Gray skies were the norm in the north east where I grew up. I much preferred the sunny days, but they were few and often, far between. Thus, my choice to live in the true sunshine state of Arizona. I had gray countertops when we first purchased our present home. I much prefer more vibrant pops of color and stated right at the beginning that the gray counters had to go. Gray doesn’t fit my taste in clothing either. I can pull off little bits as an accent but if gray is the focal point, my skin looks washed out and my eyes look sleepy. Gray as a hair color, definitely not my thing, not yet anyway. Gray hair started coming in at age 18 for me. It is no more.
How many things look better when you squint at them, when you allow them to become blurred? Cellulite pretty much disappears when you squint. Sharp lines in a drawing soften when you squint. Colors blend when you squint. Even the repulsive becomes more palatable when you squint. Some things are just easier to accept when the lines become blurred.
What about our thinking? What happens there when we squint? What issues did you once take a hard line stance about in the past, that now you just aren’t so passionate about? Maybe it was a political opinion or a religious belief. Maybe it was a critical judgment about another person. Can you see any change in your thoughts toward that subject? Has time softened the line or new thinking changed your beliefs?
Or maybe you haven’t thought about something that you were once really passionate about for so long that neglect has caused the color to fade. The life that was once there now has barely a pulse. Maybe it’s just daily life choices or circumstances that have slowly taken you in a direction that you didn’t originally intend to go. You may not have even realized yet that you’ve gotten off track. Maybe your dreams were stolen or you just let go of them somewhere along the way.
What I’m talking about here is the “gray” areas. Those places where black and white meet and the colors meld as one. The vibrancy of the original colors is lost in the gray area. The clear sharp lines between the black and the white can no longer be seen. Maybe you can still see some of the black or white on the outside edges, but what happened to the beauty in the contrast? This can be applied to so many things, but what does it mean for you? Is there a place where gray is beautiful, where blurred is better, where squinting should be applied?
If we’re talking about color, each can be beautiful when used and applied in the right way. Each can and should be allowed to stand on its own, regardless of anyone else’s taste.

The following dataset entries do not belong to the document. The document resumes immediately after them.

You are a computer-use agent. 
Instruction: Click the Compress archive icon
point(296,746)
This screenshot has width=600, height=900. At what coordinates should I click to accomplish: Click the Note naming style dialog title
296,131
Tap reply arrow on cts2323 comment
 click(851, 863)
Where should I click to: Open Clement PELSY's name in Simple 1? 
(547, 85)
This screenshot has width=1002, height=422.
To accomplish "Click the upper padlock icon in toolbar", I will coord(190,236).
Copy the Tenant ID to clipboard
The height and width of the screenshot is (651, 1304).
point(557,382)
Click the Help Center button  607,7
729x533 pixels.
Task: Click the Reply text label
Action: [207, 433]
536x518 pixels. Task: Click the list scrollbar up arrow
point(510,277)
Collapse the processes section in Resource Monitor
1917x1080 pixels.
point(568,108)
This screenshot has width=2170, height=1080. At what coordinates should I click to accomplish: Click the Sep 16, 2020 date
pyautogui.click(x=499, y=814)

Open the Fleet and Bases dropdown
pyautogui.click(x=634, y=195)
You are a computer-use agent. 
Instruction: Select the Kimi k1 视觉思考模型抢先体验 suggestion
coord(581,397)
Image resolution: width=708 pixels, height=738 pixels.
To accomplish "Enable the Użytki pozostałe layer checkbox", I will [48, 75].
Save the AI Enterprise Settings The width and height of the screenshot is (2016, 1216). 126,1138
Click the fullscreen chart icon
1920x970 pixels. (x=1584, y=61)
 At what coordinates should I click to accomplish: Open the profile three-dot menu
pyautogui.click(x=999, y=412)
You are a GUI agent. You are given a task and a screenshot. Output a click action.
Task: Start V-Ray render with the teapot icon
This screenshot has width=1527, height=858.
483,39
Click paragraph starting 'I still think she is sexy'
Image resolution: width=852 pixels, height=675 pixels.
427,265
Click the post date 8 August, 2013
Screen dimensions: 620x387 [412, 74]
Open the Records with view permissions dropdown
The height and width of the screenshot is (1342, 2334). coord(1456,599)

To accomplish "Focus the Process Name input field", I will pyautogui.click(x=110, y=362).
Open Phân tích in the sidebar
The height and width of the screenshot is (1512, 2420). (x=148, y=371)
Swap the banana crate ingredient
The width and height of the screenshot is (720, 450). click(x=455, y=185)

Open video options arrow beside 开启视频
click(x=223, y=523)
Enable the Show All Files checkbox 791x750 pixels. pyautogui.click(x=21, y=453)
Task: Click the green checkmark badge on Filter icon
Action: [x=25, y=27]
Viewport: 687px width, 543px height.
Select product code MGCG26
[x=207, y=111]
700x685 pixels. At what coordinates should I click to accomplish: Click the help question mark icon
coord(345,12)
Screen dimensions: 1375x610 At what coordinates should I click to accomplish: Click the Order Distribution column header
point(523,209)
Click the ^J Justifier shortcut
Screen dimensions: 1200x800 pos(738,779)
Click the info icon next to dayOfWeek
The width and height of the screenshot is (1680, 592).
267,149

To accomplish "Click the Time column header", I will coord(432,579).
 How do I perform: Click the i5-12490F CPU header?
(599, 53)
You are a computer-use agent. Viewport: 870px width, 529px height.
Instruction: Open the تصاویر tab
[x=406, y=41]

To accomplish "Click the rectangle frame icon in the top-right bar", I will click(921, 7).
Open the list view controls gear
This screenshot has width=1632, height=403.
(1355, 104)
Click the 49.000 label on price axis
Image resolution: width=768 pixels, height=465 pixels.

If we’re talking about opinion or beliefs, it gets more complicated. Was our original belief or opinion founded on fact and truth or someone else’s interpretation of the subject? Did our beliefs and opinions change or soften due to gaining more knowledge of the subject or did deceptive thinking sneak in and steal what we were once passionate about? Or did the passion die due to neglect? Did you stop caring for and nurturing that thing that you were once passionate about? Should it have been allowed to die?
For you, is it those little daily life choices or circumstances that have slowly taken you off the course that you originally intended to travel? Did circumstance or a choice steal away or kill your dream?
I know I’ve asked a lot of questions here. These are things that I’m thinking about in my own life. I can see where I have allowed some things I was once passionate about to almost die due to neglect. Dreams have been let go of. I can see how some of my beliefs and opinions have changed or evolved and I am evaluating the basis for that. I can easily see how daily life circumstances and choices over the years have taken me in a different direction. I’m not saying I have all of these questions settled in my heart, but I will say that I am acutely aware of the need to keep these questions in front of me until they are settled. I’m just being honest here. I know that I live in a constant state of being a choice away from doing the right thing for myself and doing the wrong thing for myself. I am very much aware of my “humanness”, the good, the bad and the ugly.
Once again, my purpose in this blog is to make this journey with you. It’s intended to be a safe place that opens the door for conversation, not debate, for healing, not hurting. Is there anyone out there who cares to share what fits in the “gray” area for you, what looks better when you squint, (besides cellulite) or what looks better in vibrant color, what you’ve let die that you shouldn’t have, what you’ve lost passion about? Anyone???